Try it =
Find the line containing "Toggle 全局包含 in the 新建提升的类 section". Reproduce it and every line after it up to the end of the records, exactly as written.

(Data excerpts)
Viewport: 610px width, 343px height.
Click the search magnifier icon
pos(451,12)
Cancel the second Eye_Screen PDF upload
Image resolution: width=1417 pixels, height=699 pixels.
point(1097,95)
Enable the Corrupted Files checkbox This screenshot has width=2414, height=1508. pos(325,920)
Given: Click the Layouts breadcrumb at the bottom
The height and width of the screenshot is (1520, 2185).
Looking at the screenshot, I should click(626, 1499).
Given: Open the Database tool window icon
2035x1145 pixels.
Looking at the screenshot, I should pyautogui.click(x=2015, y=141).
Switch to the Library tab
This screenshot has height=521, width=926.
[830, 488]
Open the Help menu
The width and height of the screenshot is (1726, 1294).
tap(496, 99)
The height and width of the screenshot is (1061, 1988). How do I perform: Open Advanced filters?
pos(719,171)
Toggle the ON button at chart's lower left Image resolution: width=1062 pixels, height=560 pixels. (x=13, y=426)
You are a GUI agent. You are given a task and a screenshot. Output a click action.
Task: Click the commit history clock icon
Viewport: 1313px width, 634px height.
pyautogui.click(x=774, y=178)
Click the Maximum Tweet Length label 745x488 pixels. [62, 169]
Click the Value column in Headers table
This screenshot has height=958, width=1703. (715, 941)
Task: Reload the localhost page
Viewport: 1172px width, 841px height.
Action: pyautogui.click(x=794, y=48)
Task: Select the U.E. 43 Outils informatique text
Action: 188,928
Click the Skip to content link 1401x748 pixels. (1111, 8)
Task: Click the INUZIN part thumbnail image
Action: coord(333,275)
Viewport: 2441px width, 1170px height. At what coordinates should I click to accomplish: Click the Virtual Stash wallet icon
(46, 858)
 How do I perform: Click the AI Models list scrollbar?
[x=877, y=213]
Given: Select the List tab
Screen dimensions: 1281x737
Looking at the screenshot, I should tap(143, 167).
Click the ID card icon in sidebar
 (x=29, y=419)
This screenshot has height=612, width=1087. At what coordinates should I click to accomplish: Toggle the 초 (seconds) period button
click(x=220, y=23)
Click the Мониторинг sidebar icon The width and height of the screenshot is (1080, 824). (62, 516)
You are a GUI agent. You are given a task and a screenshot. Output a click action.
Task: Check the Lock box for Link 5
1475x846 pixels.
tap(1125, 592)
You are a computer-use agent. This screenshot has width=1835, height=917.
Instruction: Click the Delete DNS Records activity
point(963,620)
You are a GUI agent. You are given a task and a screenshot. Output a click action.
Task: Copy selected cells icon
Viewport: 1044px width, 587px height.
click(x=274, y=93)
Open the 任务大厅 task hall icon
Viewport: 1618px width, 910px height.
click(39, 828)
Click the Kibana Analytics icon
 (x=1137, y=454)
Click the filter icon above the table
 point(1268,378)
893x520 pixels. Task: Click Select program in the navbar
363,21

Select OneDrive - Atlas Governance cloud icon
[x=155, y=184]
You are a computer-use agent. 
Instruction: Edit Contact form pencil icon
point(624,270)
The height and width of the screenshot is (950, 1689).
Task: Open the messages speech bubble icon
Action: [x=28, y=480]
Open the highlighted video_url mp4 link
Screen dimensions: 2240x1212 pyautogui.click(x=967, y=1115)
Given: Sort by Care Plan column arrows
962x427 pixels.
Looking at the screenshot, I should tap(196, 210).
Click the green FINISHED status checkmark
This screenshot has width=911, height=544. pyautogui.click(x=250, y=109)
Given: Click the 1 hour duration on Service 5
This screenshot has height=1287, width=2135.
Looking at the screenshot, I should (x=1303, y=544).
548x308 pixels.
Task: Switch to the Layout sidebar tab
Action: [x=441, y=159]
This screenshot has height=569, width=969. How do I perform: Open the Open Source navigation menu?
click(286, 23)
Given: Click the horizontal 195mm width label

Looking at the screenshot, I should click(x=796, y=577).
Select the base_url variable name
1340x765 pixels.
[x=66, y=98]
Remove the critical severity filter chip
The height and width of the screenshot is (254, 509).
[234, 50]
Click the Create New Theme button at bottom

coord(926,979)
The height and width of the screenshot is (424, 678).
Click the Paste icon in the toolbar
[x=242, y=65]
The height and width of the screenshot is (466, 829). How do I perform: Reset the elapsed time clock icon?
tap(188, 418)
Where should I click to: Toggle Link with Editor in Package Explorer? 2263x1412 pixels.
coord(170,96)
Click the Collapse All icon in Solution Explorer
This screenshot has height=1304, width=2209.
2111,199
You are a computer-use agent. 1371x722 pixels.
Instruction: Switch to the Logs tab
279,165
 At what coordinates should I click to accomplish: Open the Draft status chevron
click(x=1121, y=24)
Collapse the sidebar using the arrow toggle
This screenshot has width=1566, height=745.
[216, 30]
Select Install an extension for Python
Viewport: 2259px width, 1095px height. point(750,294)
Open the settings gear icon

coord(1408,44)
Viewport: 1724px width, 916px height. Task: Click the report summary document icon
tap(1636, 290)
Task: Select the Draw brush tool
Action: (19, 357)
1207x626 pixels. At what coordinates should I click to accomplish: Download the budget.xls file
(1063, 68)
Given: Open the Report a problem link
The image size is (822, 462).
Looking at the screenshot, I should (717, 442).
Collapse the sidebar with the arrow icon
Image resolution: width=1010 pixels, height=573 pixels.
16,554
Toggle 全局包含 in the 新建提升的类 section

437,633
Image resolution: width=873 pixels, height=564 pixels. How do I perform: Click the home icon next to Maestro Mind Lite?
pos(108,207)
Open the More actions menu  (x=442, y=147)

Exercise result =
Toggle 全局包含 in the 新建提升的类 section

437,633
Image resolution: width=873 pixels, height=564 pixels. How do I perform: Click the home icon next to Maestro Mind Lite?
pos(108,207)
Open the More actions menu  (x=442, y=147)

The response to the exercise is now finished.